--- Kaynak metin ---
....
BU haftaki konuğumuz, kendisine "verginin gülen yüzü" denilen Prof. Dr. Şükrü Kızılot. Vergi gibi, karmaşık ve çok kişiye soğuk gelen bir konuyu, esprileriyle ısıtıp, herkesin anlayabileceği şekilde, basit olarak anlatabilmek, önemli bir olay.
Hürriyet’teki yazılarından ve TV’deki programlardan tanınan Prof. Kızılot, aynı zamanda Gazi Üniversitesi İktisadi ve İdari Bilimler Fakültesi’nde öğretim üyesi ve Maliye Bölümü Başkanı.
Önce Ankara’dan başlayalım. Ankaralı vergi mükellefleri vergi ödeme yönünden nasıllar?
- Çok kişinin de bildiği gibi, Ankara bir memur kenti. Memurların vergisine gelince, bu konuda sorun yok. Onların vergisi, daha maaşlarını almadan, kaynakta kesinti yoluyla, peşin olarak alınıyor. Zaten ülkemizde ücretliler, toplam gelir vergisinin yüzde 50’sini ödüyorlar.
YÜZDE 13’Ü ANKARA’DAN
Peki, Ankara’da toplanan vergilere baktığımızda, Türkiye genelinde, toplanan vergiler ve tahsilat oranı bakımından Ankara’nın durumu ne?
....
[Kayıtlı satırlar]
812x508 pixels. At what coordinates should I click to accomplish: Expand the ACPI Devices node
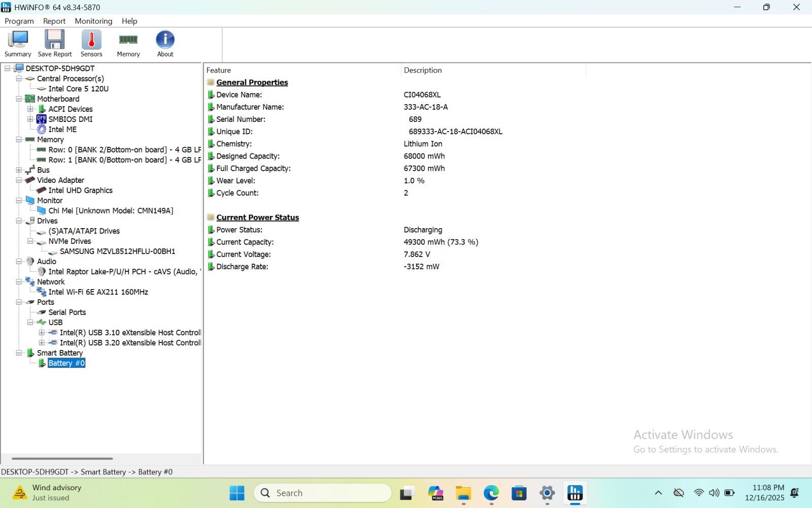click(30, 109)
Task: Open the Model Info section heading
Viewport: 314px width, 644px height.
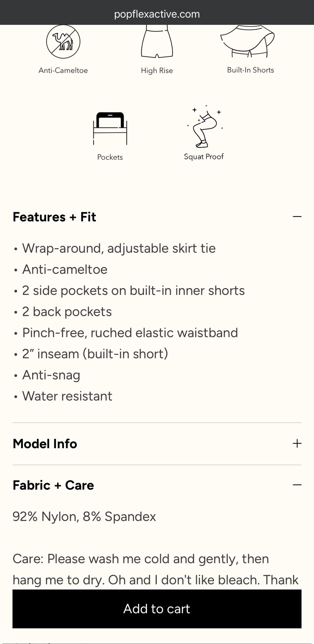Action: click(x=45, y=444)
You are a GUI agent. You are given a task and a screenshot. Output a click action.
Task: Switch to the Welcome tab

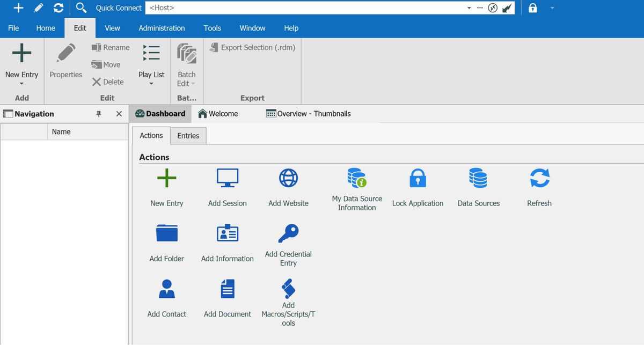tap(218, 113)
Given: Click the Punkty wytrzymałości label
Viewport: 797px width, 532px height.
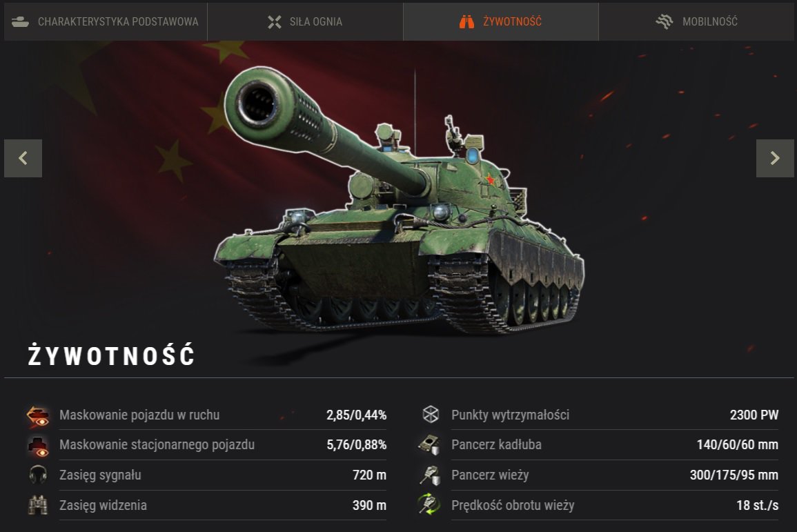Looking at the screenshot, I should tap(511, 415).
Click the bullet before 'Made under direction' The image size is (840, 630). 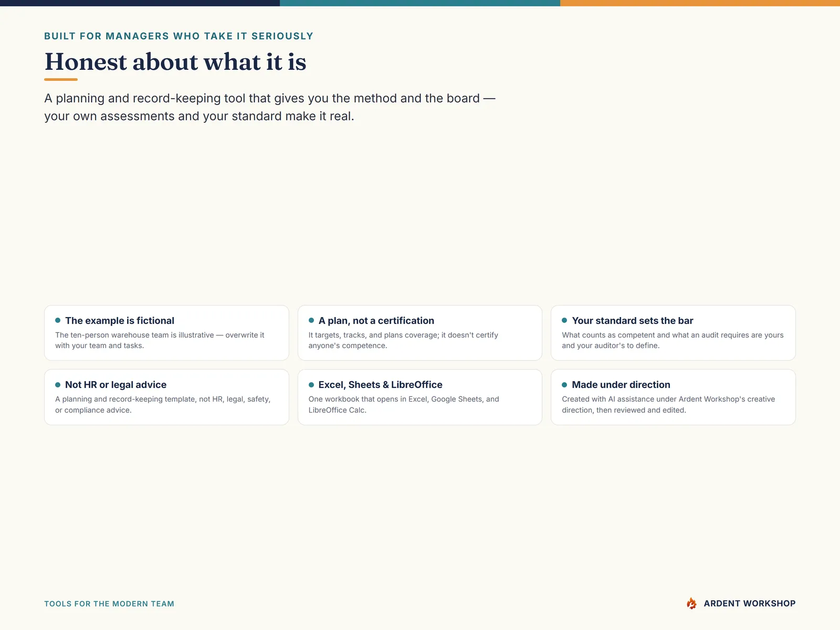click(x=564, y=385)
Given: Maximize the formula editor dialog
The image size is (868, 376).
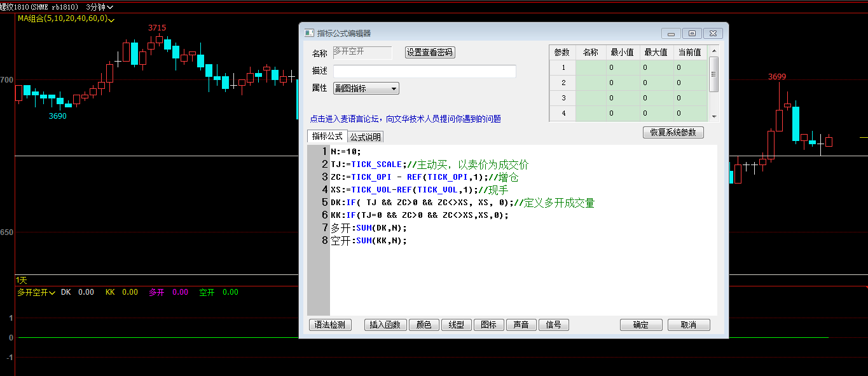Looking at the screenshot, I should 692,34.
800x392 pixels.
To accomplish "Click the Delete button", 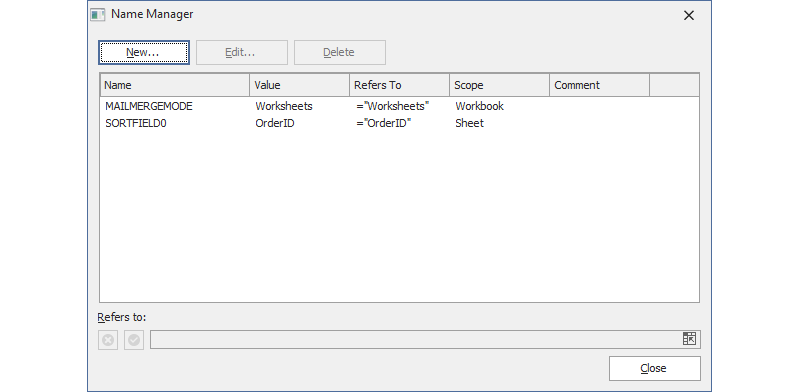I will [x=340, y=53].
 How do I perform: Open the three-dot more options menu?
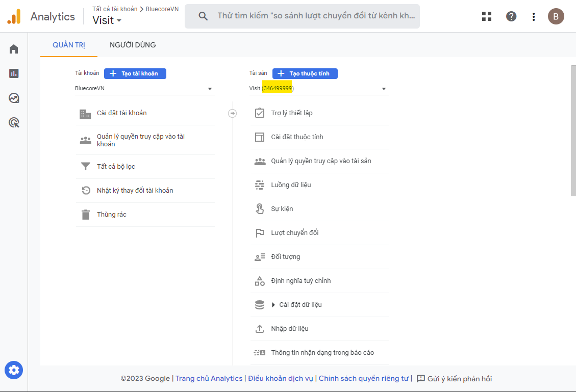coord(534,16)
....
--- Görev listesi ---
A. Satırlardan "pixels" dizesini içerenleri bul ve her birini aynen kopyala; büyük ve küçük harf ayrımı dikkate alınmalıdır.
B. Vergi söyleşisini kaldığı yerden devam ettir.
Vergi söyleşisi ile satırlar arasında hiçbir bağlantı bulunmuyor.

--- Beklenen cevaplar ---
A.
812x508 pixels. At what coordinates should I click to accomplish: Expand the ACPI Devices node
800x392 pixels.

B.
- Ankaralılar, vergi borcunu ödeme bakımından, titizler. Yıllık bazda yüzde 87 tahsilat oranıyla, Ankara vergi tahsilatının en yüksek olduğu iller arasında yer alıyor. Türkiye’de toplanan vergiler bakımında değerlendirdiğimizde; Türkiye’de toplanan vergilerin, yüzde 13’ü Ankara’dan toplanıyor. Ankara, en çok vergi toplanan iller sıralamasında, İstanbul ve Kocaeli’nden sonra üçüncü geliyor. Kuşkusuz sağlanan başarıda, Ankara Vergi Dairesi Başkanlığı ve bağlı birimlerde çalışanların, başkanından memuruna kadar büyük payı var.
Ankara’dan, Türkiye’ye gelelim. Türkiye genelinde durum nasıl?
-Türkiye’de vergiler, maalesef dolaylı toplanıyor. Toplanan 100 birim verginin, yaklaşık 70 birimi, başta KDV ve ÖTV olmak üzere, dolaylı vergiden oluşuyor. Bir ülkede, dolaylı vergi oranının, dolaysız vergilerden fazla olması, o ülkede vergi adaletinin bulunmadığının kriteri olarak göz önüne alınıyor. Örneğin; AB ülkelerinde, toplanan 100 birim verginin 35 birimi dolaylı vergi. Türkiye’de ise 70 birimi!
Bildiğimiz kadarıyla, vergi gelirlerinin üçte biri, KDV’den oluşuyor. Bu yönüyle, KDV gelirleri, ülkemiz için çok önemli. 2007 vergi tahsilat rakamlarına baktığımızda, KDV yönünden de tahsilat gerilemişe benziyor. Galiba, KDV’de de tahsilat yönünden ciddi bir sorun yaşanıyor.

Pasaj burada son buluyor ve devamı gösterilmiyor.